Zelenka - Sonatas, Simphonie & Hipocondrie
Pasticcio Barocco / Orchestre de chambre d'AuvergneHerisson
3770002538111 | LH 16 | 1CD
In the text accompanying the previous volume of this anthology of Zelenka’s music (LH05: Sonatas 4, 5 & 6) by the Pasticcio Barocco Ensemble, I borrowed Pisendel’s metaphor of the almond as a guide to the music of this enigmatic composer. Upon transmitting a score to his friend Telemann, Pisendel expressed the wish that the former would “taste many, many of the sweet fruits of this almond tree”, thus creating a parallel between Zelenka’s music and the symbolism of “shell” and “kernel”; “secret” and “knowledge”. We know so little of Zelenka’s life that there is little one can add to the first text. Zelenka did not seem to want to be remembered other than by his music. The particularity of hermeticism is to keep a secret, not to reveal it.
It is probable that in using this analogy, Pisendel was hinting at alchemy. Many composers of the time practised the secrets of their art in the hermetic mode. It should be remembered that the only work printed in Zelenka’s lifetime was, in fact, an enigmatic canon (ZWV191). It is clear that historically, for a long time, reception of Zelenka’s work highlighted the idea of strangeness. How would he have responded to this? Carl Philipp Emanuel Bach for example, categorically refuted this label that had often been attached to him too. What is certain is that Zelenka was a demanding composer. At a time when the search for simplicity had arrived from Italy and taken hold in the Dresden community in which he lived, he made constant use of counterpoint. The length of certain movements is also unusual for the time: 216 bars for the finale of the first sonata, 246 for that of the second. The two sonatas, Sonata I in F major and Sonata II in G minor, conclude the recording of Zelenka’s complete sonatas for two oboes, bassoon and basso continuo by the Pasticcio Barocco Ensemble. The third sonata has been omitted because it is the only one for violin, oboe, bassoon and basso continuo and poses complex textual problems since Zelenka did not indicate a basso continuo part.
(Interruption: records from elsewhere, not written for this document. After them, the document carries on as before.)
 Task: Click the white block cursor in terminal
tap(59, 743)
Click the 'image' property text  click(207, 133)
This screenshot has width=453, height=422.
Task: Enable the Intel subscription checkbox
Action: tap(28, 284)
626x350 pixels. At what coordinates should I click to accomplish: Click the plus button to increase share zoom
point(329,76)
If the dating of these sonatas (between 1714 and 1723 depending on the author) and the place where they were composed (Vienna or Prague?) remain problematic, the same cannot be said of the two orchestral pieces on this CD: Hipocondrie à 7 con[certanti] ZWV187 and Simphonie à 8 Concer[tanti] ZWV189. The manuscript they are to be found in clearly states fatti in fretta à Praga 1723 (composed in haste in Prague). Since we know that Zelenka was present, we can imagine that the festivities surrounding the coronation of the Emperor Charles VI and the Empress Elizabeth Cristina as king and queen of Bohemia might have been the occasion for which they were written, which would explain the haste. Nevertheless, is a piece entitled Hipocondrie really suitable for a coronation? At the time however, “hypochondria” had a much broader meaning than it does today since it was applied to a spectrum of mental illnesses that also included the term “melancholia”. In form, it is a typical French-style overture with its classical instrumentation for two oboes, bassoon and strings and in three parts, slow-fast-slow. Could it be that this alternation, inherent in the French overture, between a slow introduction with dotted rhythms and a fast central fugal section, represents an invitation consider it, prompted by the title, as the two opposing poles of a single personality?
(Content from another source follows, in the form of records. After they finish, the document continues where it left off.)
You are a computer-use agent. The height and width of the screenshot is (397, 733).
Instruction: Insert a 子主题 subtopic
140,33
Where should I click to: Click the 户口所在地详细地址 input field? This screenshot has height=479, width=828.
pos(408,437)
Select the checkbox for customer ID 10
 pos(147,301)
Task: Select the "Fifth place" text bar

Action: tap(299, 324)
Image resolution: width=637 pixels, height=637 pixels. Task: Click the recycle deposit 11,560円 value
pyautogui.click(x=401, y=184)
As for the Simphonie à 8, this belongs to the genre of the concerto grosso, the concertino made up of the oboe, bassoon, violin and ‘cello, playing in varying combinations, in the midst of the string ripieno, in a manner that heralds the sinfonia concertante of the classical period. So the introductory Sinfonia highlights the solo violin whilst the following Andante is scored only for oboe, solo violin, bassoon and basso continuo. The following Capriccio (Tempo di Gavotta) does not contain a solo, whilst the Aria da Capriccio once again calls for soloists, alternating between Andante and Allegro. The two minuets that conclude the work return to an orchestral tutti. It is worth noting that the indication Capriccio, which designates two movements here, occurs frequently in Zelenka’s writing. Although historically this designated contrapuntal movements, here it would seem to indicate a capricious, whimsical character. The alternating tempi in the Aria unquestionably bear this out, as do the rocketing upward runs of the Tempo di Gavotta. Zelenka’s predilection for the term would seem to lead us if not towards his strangeness, at least towards his uniqueness. It is interesting to note that the term was in vogue with painters at exactly the same period and described imaginary architectural views - contrary to vedute that represented real landscapes - thereby taking us into a mental landscape, detached from architectural rules. Like the caprice, used as a metonym for the state of mind that generated a work, it is through his works that Zelenka, whose real life seems to have been filled with bitterness and disappointment, now comes alive for us.
Well, once cracked / The nut, how glad my tooth the kernel grinds!